A hardware wallet reset is recoverable if the seed phrase is intact and the device's PIN was the only thing forgotten. But if the seed is gone too, the hardware wallet becomes a useless brick.
Backup Trade-offs: Paper, Metal, and the Threat Model You're Solving
The question is not "what backup method is best" but "what are you actually defending against."
Paper is low cost and immediately readable. It degrades over years and does not survive fire or flooding. Most home fires reach temperatures that reduce paper to ash.
Metal (steel plate stamping or engraving) survives typical house fire temperatures and flooding. It requires physical security, costs more, and is slower to create. For holdings that would be painful to lose, metal is the practical choice.
Digital backups — photos, cloud storage, password manager notes — are convenient but expose the seed to network-connected systems. A single breach of the cloud account or device compromises the wallet. This is generally not recommended for the seed phrase itself.
Splitting a seed across two locations is widely practiced but poorly understood. Discovering half of a 12-word phrase dramatically reduces the brute-force search space. Split storage weakens security rather than strengthening it.
SLIP-39 (Shamir Secret Sharing) is the mathematically sound alternative. It splits the secret into N shares, any M of which can reconstruct it, without weakening the security of any individual share. Trezor supports SLIP-39; support is not yet universal across wallet software.
The realistic threat model for most users is not a targeted attack but: house fire, flood, physical theft, and the owner forgetting where the backup is stored. Choose a medium and storage location with those risks in mind.
Recovery Failure Modes Nobody Warns You About
These are the failures that appear only at restoration time — usually when stakes are highest.
Passphrase forgotten. The mnemonic is entered correctly. The wallet derives addresses that have no balance. No error message appears. The funds are in the passphrase-protected wallet, which is unreachable. This is the most common irrecoverable failure for users who enabled a passphrase and stored it only in memory.
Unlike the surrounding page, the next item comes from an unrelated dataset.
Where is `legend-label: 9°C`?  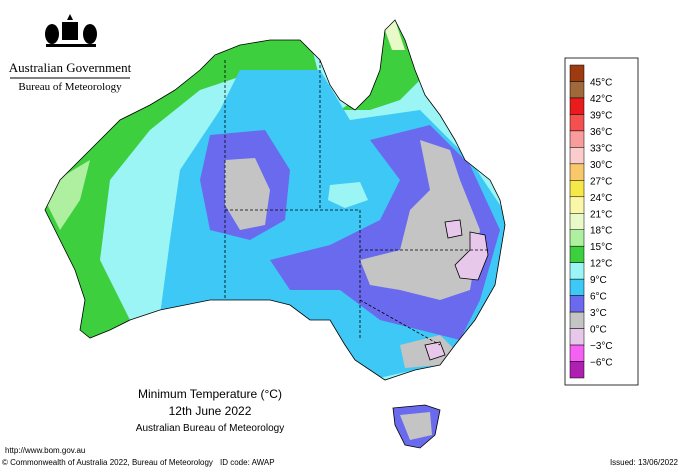
legend-label: 9°C is located at coordinates (598, 280).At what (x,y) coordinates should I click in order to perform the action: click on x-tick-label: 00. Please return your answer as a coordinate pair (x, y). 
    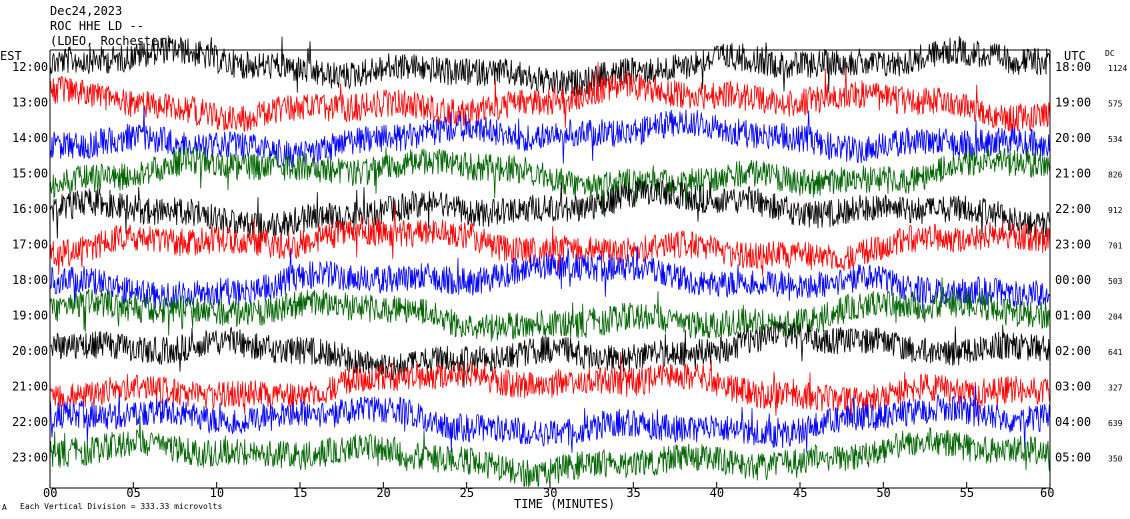
    Looking at the image, I should click on (50, 493).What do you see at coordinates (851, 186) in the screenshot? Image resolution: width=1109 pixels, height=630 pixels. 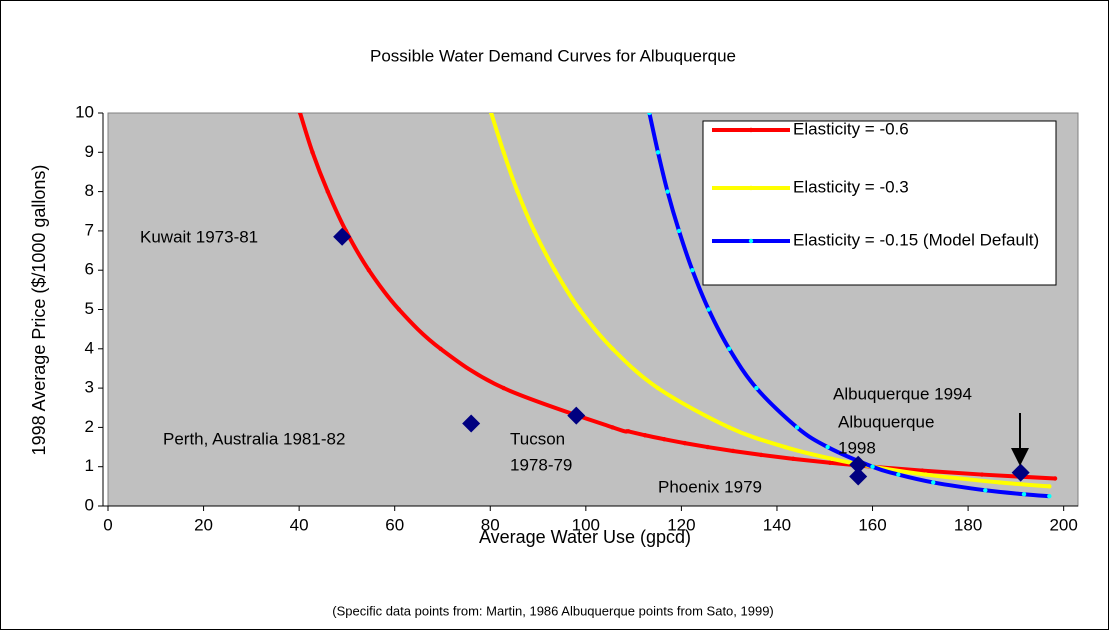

Wrong derivation path. A wallet that used BIP-49 (SegWit wrapped) addresses restored into an app that defaults to BIP-44 (legacy) produces a different address set from the same seed. Balances appear missing. Switching the derivation path in the new app's advanced settings resolves this — if the user knows to look.
Wallet app incompatibility. Not all wallet software implements all BIP-39 languages or all coin_type values. Restoring into software that does not support the original coin's derivation path silently shows nothing. The funds are not gone, but they are invisible until the correct app is used.
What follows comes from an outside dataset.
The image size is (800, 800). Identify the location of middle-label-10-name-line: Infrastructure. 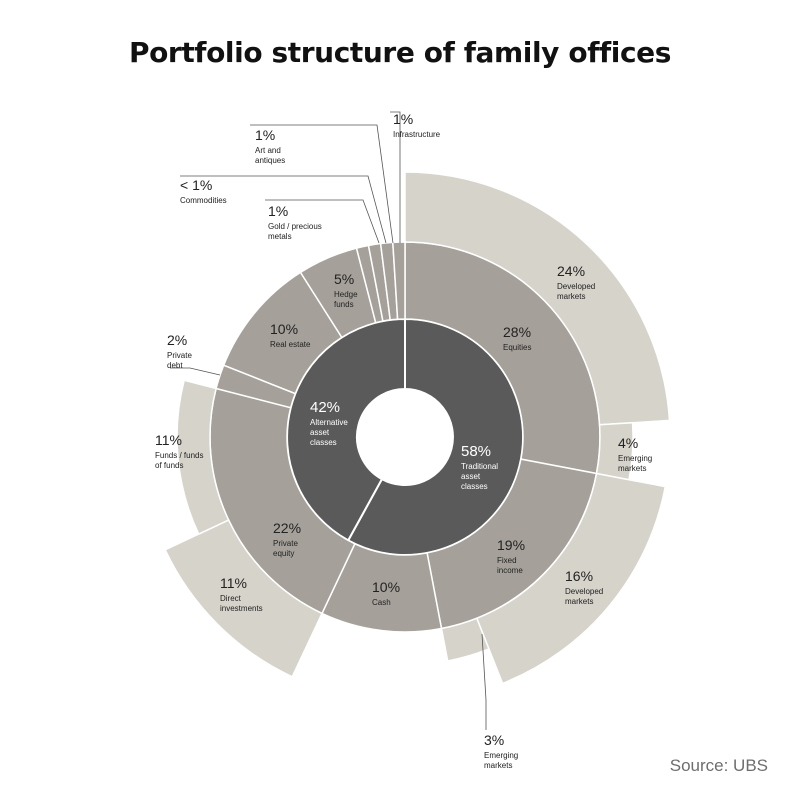
(417, 134).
Lightning channel loss without SCB. The seed restores the on-chain balance. Open Lightning channels, however, require the SCB file to close cooperatively. Without it, channels may be force-closed; if the backup state is stale, the counterparty can claim a penalty transaction.
Camera-readable seed storage. A QR code encoding the seed phrase, or a photo stored in a cloud-synced gallery, is a single account breach away from total loss. The seed should never be in a form that a camera or screen capture can transmit to a server.
What to Do Next
- Verify your backup today. Locate your seed phrase and confirm you can read every word clearly. Do not wait for a hardware failure to find out the paper is illegible.
- Record your derivation path. If your wallet uses any non-standard path, write it down alongside the seed. Standard BIP-44 is fine to leave implicit, but anything custom must be documented.
- Keep the passphrase separate and tested. If you use a passphrase, store it separately from the seed and verify at least once that you can restore the wallet correctly using both.
- Get a static channel backup for Lightning. If you run Lightning channels, store the SCB file in a separate location from the seed and update it after opening or closing channels.
- Match your backup medium to your threat model. Paper is acceptable for small amounts in low-risk environments. Metal is worth the cost once holdings become significant.